Dataset excerpt
______

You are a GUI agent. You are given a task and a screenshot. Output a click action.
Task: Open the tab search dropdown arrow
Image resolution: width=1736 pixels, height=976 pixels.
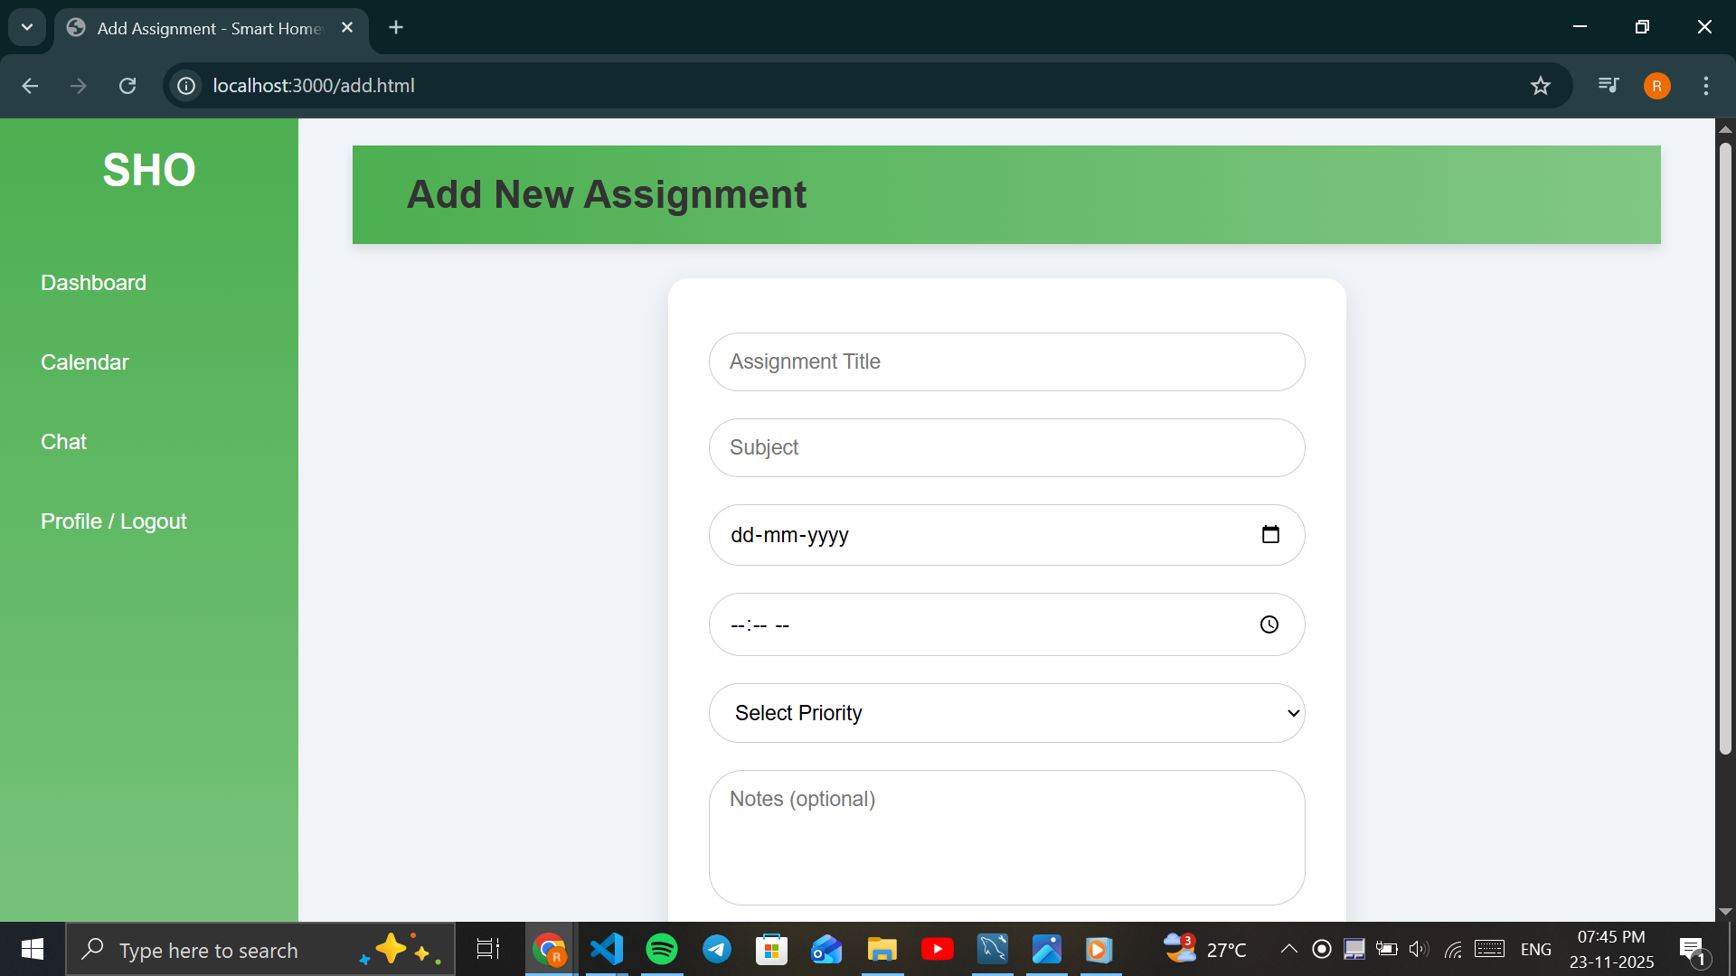click(x=27, y=27)
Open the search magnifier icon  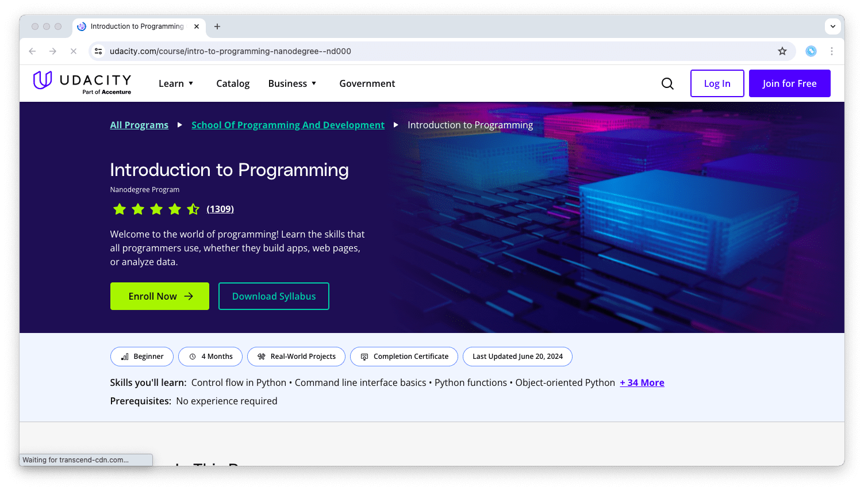tap(667, 83)
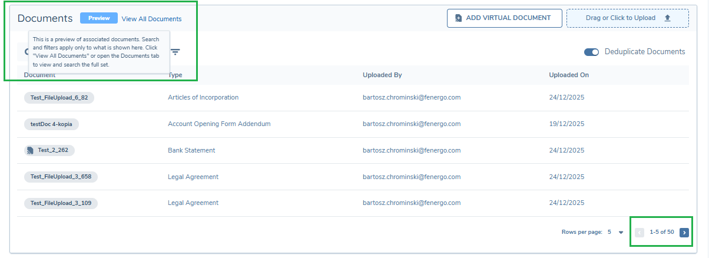
Task: Click the icon on Test_2_262 chip
Action: (31, 151)
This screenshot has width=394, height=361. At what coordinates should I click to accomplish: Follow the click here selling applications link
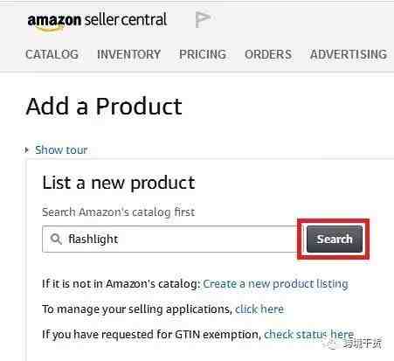coord(259,309)
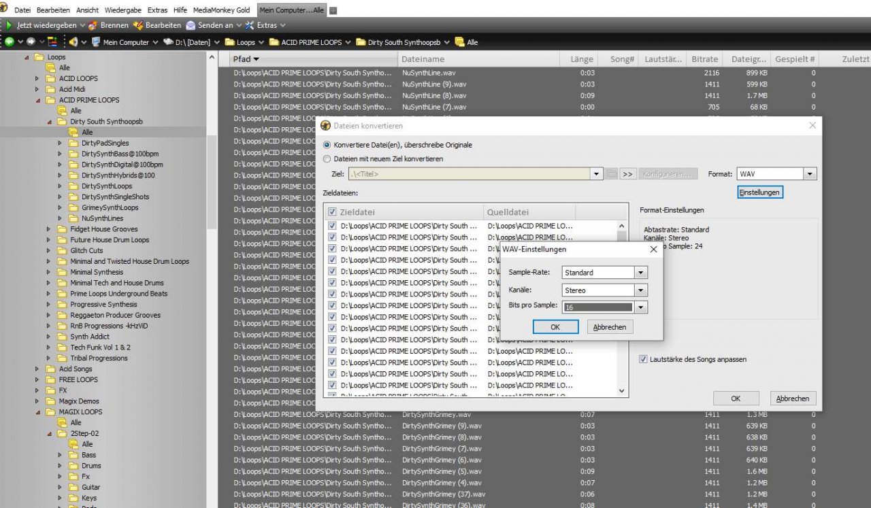Uncheck 'Lautstärke des Songs anpassen' checkbox
871x508 pixels.
643,359
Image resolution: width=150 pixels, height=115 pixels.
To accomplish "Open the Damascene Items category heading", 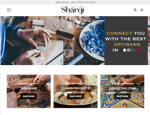I will [122, 88].
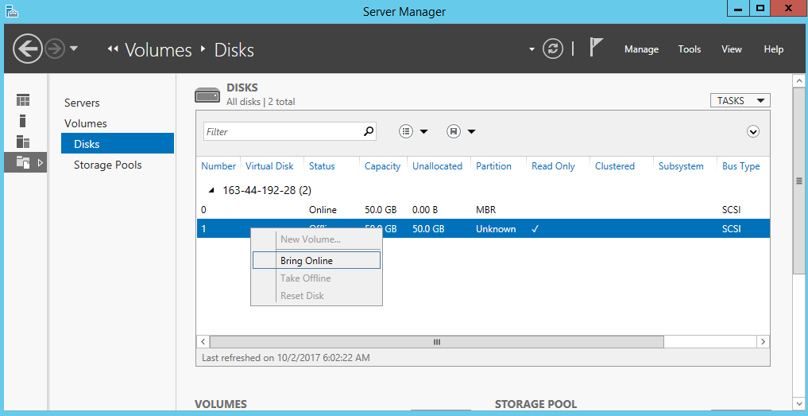Screen dimensions: 808x416
Task: Expand the circular chevron in Disks panel
Action: coord(753,132)
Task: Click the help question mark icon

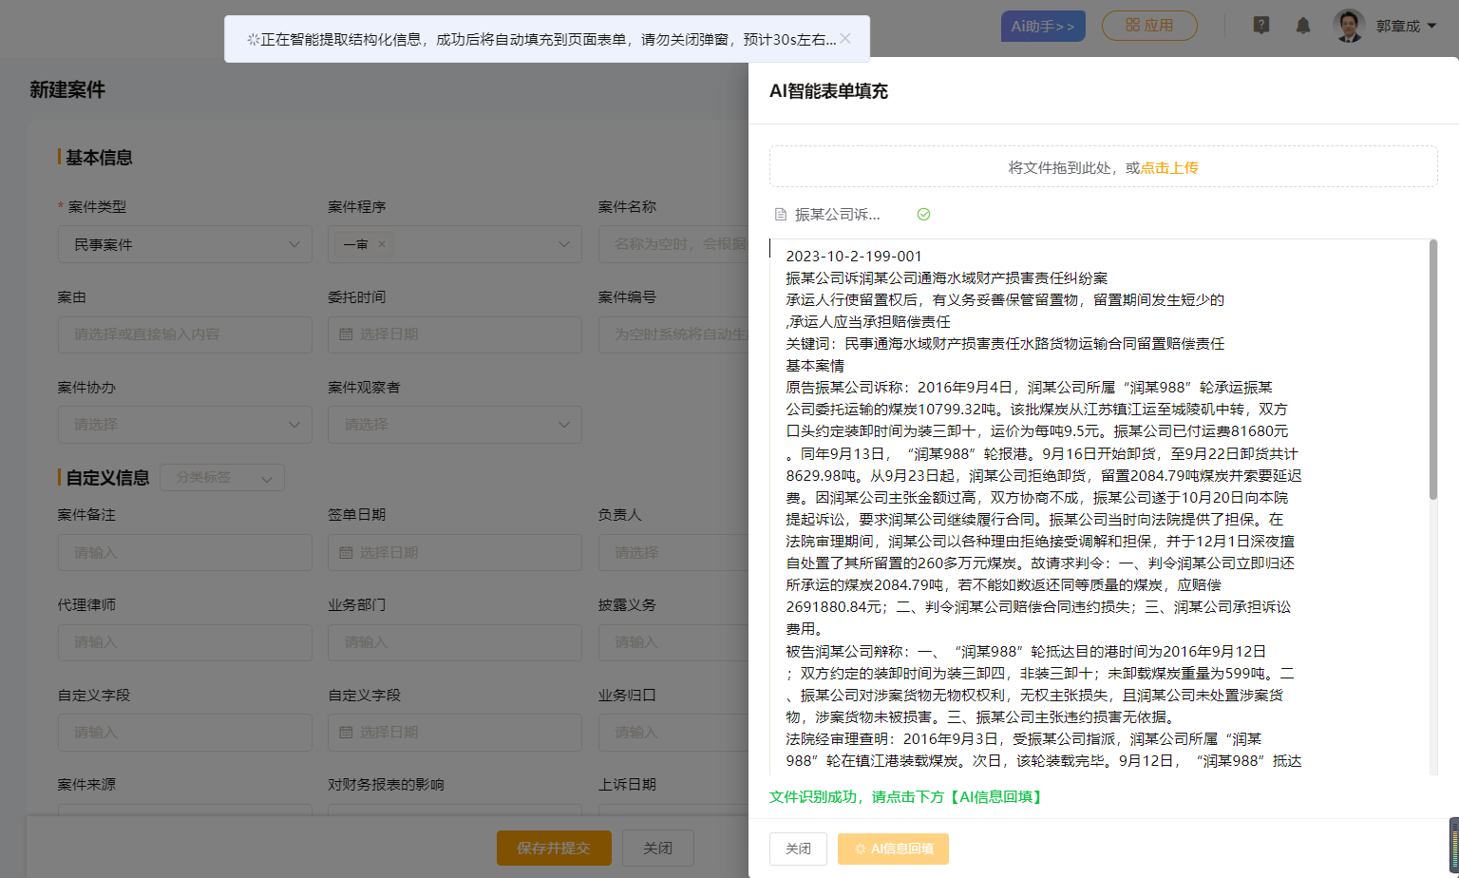Action: coord(1261,26)
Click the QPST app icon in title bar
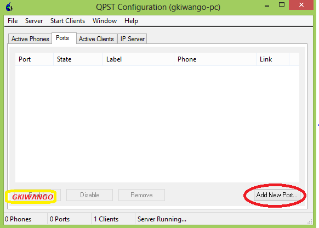 coord(9,7)
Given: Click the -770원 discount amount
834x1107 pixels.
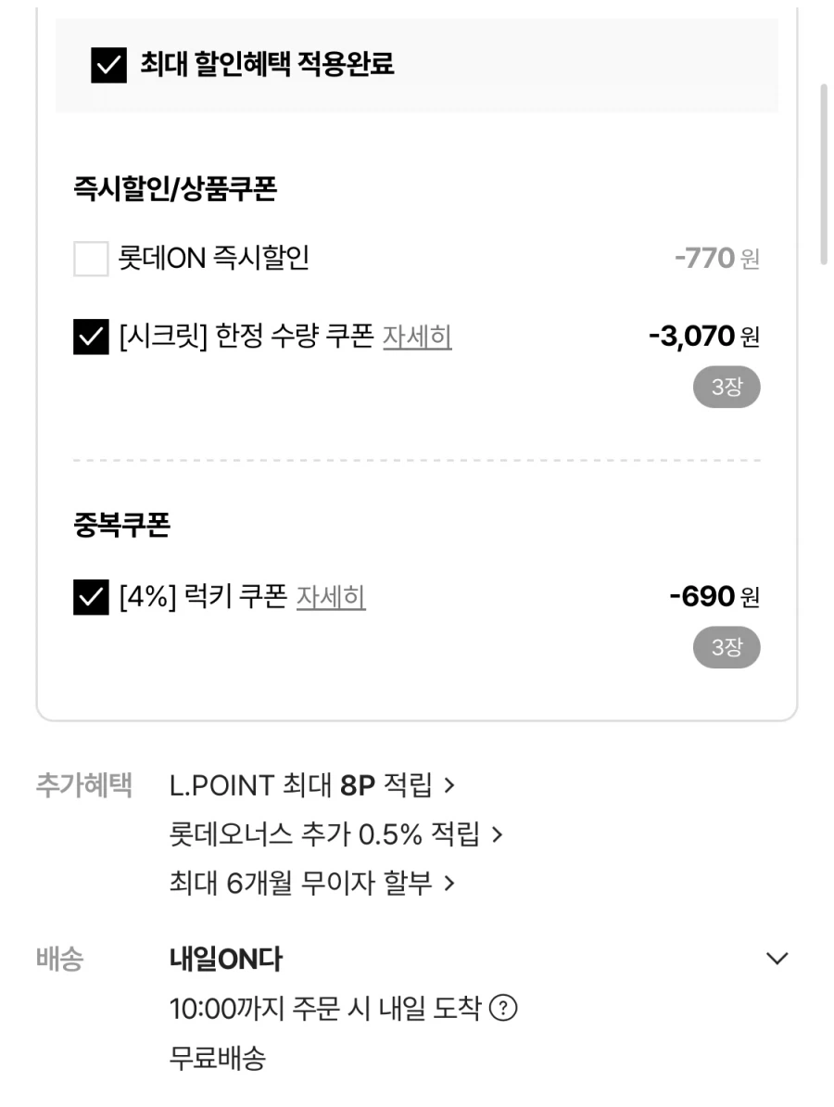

______

REQUIRED TASK. Lay out the lines of the records from the one containing "Task: Click the help question mark icon" through the end of the records, inclusive, as a Markdown table with the columns Row and Line. Skip blank lines, and leave the pictures out of the answer.

EXERCISE OUTPUT.
| Row | Line |
|---|---|
| 1 | Task: Click the help question mark icon |
| 2 | Action: coord(1261,26) |
| 3 | Click the QPST app icon in title bar |
| 4 |  coord(9,7) |
| 5 | Given: Click the -770원 discount amount |
| 6 | 834x1107 pixels. |